=== What to do ===
With pictures excluded, give again exactly the lines running from the one holding "For every named target in this 207×2576" through the end of the listing below.

=== Source records ===

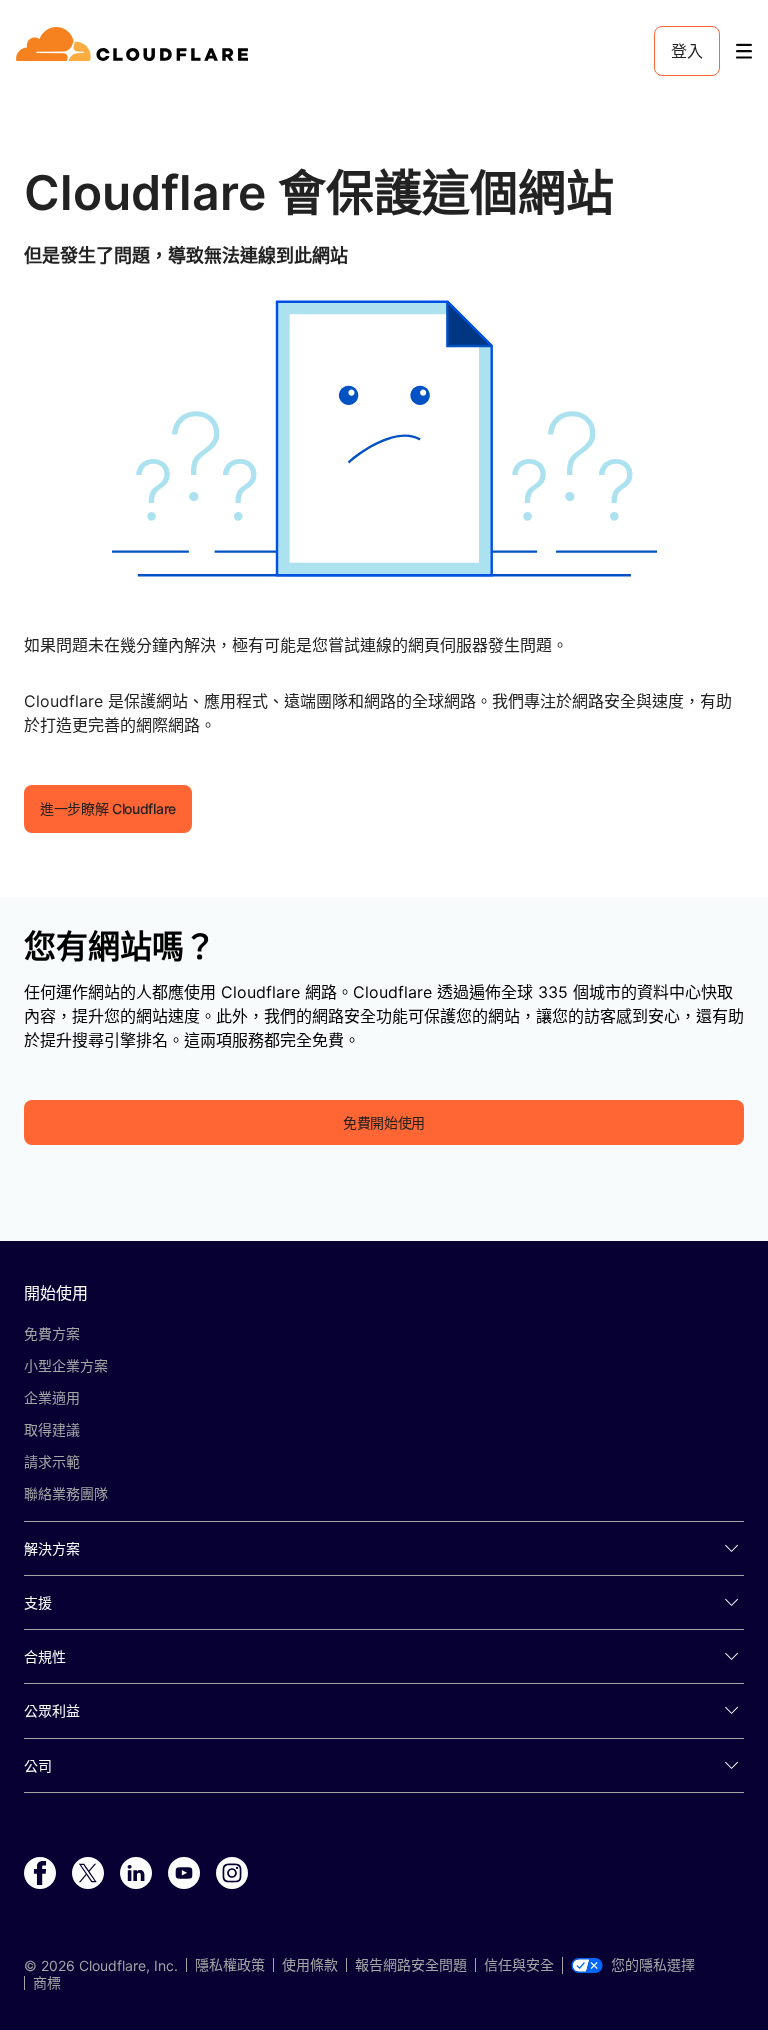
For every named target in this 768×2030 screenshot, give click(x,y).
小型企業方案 (66, 1365)
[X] (88, 1874)
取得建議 (52, 1429)
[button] (384, 438)
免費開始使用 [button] (384, 1122)
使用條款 (310, 1965)
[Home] (135, 51)
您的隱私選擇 (653, 1965)
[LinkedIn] (136, 1874)
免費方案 (52, 1333)
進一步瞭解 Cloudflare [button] (108, 808)
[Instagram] (232, 1874)
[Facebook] (40, 1874)
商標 (47, 1983)
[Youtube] (184, 1874)
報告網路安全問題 (411, 1965)
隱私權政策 (230, 1965)
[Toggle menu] (744, 51)
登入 (687, 51)
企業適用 (52, 1397)
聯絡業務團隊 (66, 1493)
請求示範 (52, 1461)
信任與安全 (519, 1965)
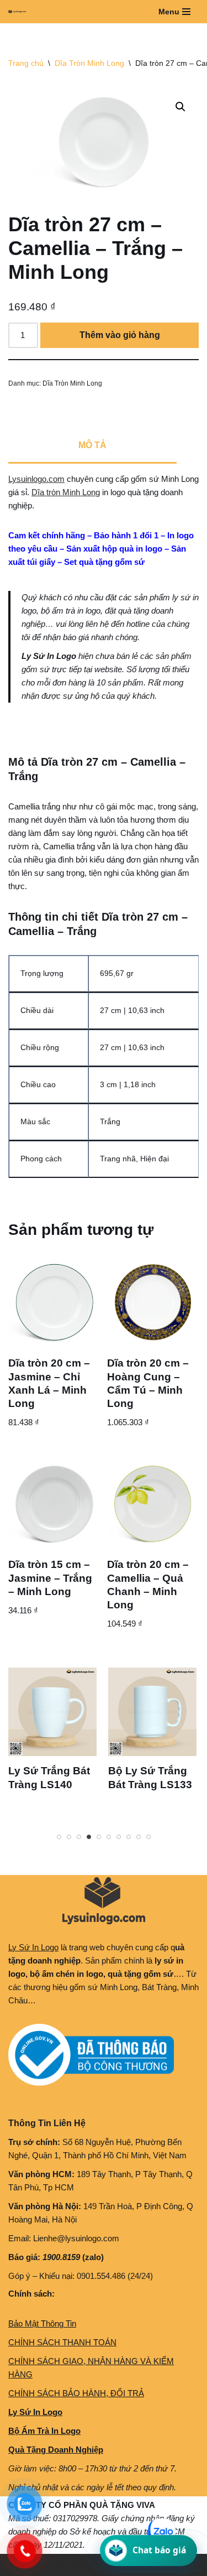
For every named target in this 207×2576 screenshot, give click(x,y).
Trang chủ (26, 63)
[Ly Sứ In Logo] (19, 11)
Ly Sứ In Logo (33, 1947)
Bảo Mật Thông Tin (42, 2323)
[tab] (92, 446)
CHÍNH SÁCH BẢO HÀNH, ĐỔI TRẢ (76, 2393)
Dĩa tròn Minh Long (65, 492)
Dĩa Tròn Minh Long (89, 63)
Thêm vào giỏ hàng (119, 335)
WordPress (92, 2564)
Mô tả (92, 445)
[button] (180, 107)
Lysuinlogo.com (36, 479)
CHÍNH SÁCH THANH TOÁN (62, 2342)
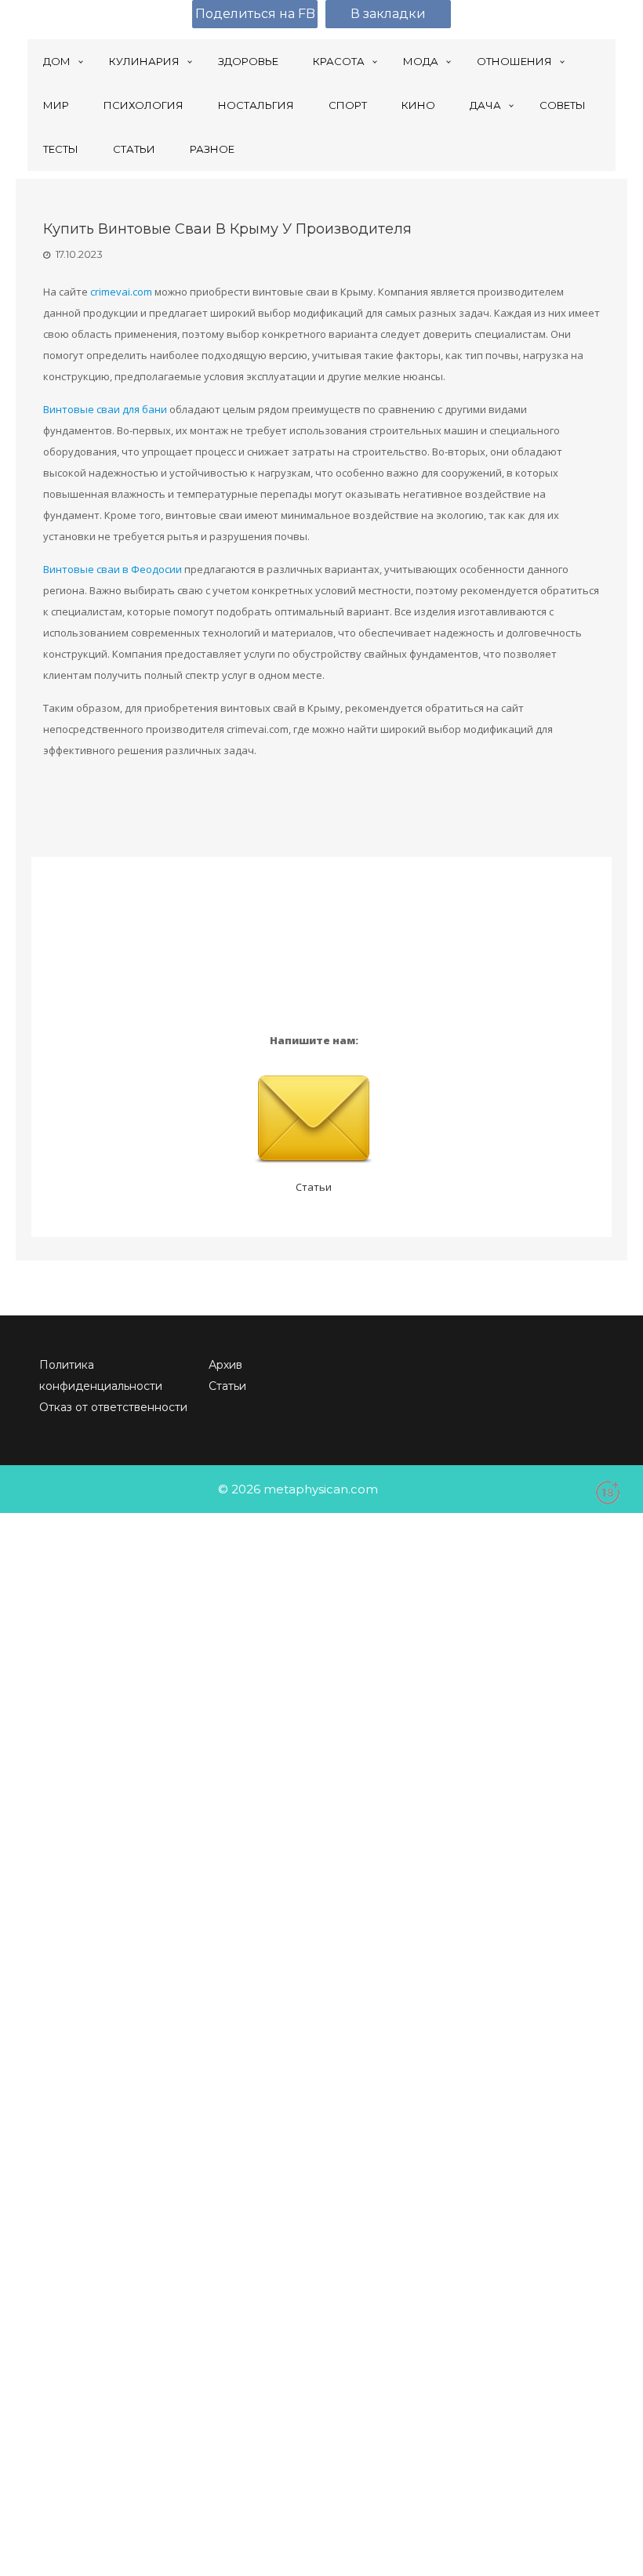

=== Answer space ===
For every named target in this 207×2576 screenshot, give click(x,y).
Trang chủ (26, 63)
[Ly Sứ In Logo] (19, 11)
Ly Sứ In Logo (33, 1947)
Bảo Mật Thông Tin (42, 2323)
[tab] (92, 446)
CHÍNH SÁCH BẢO HÀNH, ĐỔI TRẢ (76, 2393)
Dĩa tròn Minh Long (65, 492)
Dĩa Tròn Minh Long (89, 63)
Thêm vào giỏ hàng (119, 335)
WordPress (92, 2564)
Mô tả (92, 445)
[button] (180, 107)
Lysuinlogo.com (36, 479)
CHÍNH SÁCH THANH TOÁN (62, 2342)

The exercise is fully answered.